With the elimination of the water in the treatment, the entry of the ionic liquid into the material is achieved, dissolving the textile material and subsequently regenerating the fiber by a simulation of the wet spinning process. The transport medium of the ionic liquid and the solvent used to inflate the fiber has been DMSO. The ratio is the variable that most affects the process, since the chemical mechanism that controls the system is diffusion. It is the ratio that controls the transfer of mass into the textile fabric. With a minimum ratio of 1/16 (w/w) (textile fabric/IL), it is possible to dissolve the raw material. The increase of temperature promotes an increase in the ionic liquid mobility, which helps with the entry of AmimCl into the textile fabric. A temperature of 90 ºC is sufficient to achieve the dissolution of the raw material. With a time of 2h 30min for 100% CO fabrics, the generation of a mass is achieved, which can be extruded through a wet spinning process and for PES/CO fabrics a time of approximately 3h is required. From the SEM images of the treated PES/CO samples, it can be assumed that the recovery of the two fibers is achieved, leading to a new type of fiber. In all the images, the presence of fragments of regenerated cellulose material that has been dissolved is observed. Through the ATR-FTIR analysis it is shown that there are no changes in the chemical structure of the substrate after treatment with AmimCl, since there are no changes in the functional groups. With the thermogravimetric analysis, it is confirmed that the regenerated material has a more amorphous structure, since there is a greater presence of absorbed water. In addition, having a more disordered structure leads to a decrease in the decomposition temperature of the cellulosic material (there are fewer interactions). When it comes to the polyester part, it remains unaltered in its decomposition temperature and therefore, the treatment carried out only affects the molecular interactions of the cotton fiber.

Regarding the effect between the ionic liquid and the cellulose, it is concluded that when the AmimCl interacts with the cellulose, it breaks the intermolecular hydrogen bonds, releasing the -OH groups outwards, obtaining a more amorphous structure when the material is regenerated. With the results obtained, it can be confirmed that from this process it has been possible to obtain a composite material on which the stretching conditions, extrusion speed, orientation... can be controlled in order to obtain better mechanical properties.
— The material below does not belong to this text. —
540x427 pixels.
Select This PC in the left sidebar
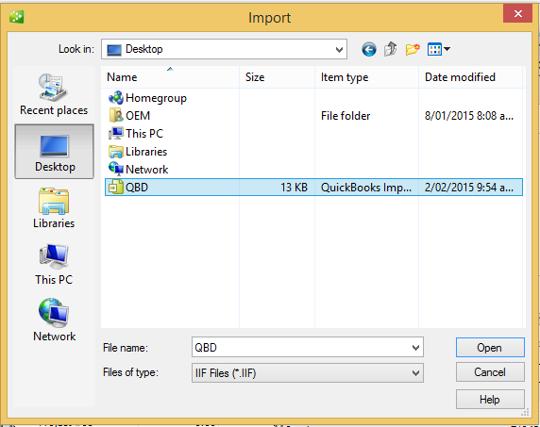54,264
In conclusion, by using ionic liquids for a cotton/polyester fabric recycling process, the possibility of producing cellulose-based fibers has been demonstrated, achieving the recovery of the two polymers. Direct dissolution and subsequent coagulation in water makes scaling up this process very interesting and therefore, it is a very promising technology with great potential for industrialization. However, the biggest problem facing this process is the recovery and reuse of ionic liquids. For this reason, this is a field to investigate in order to find a solution that requires low energy and that recovers the ionic liquid with high effectiveness.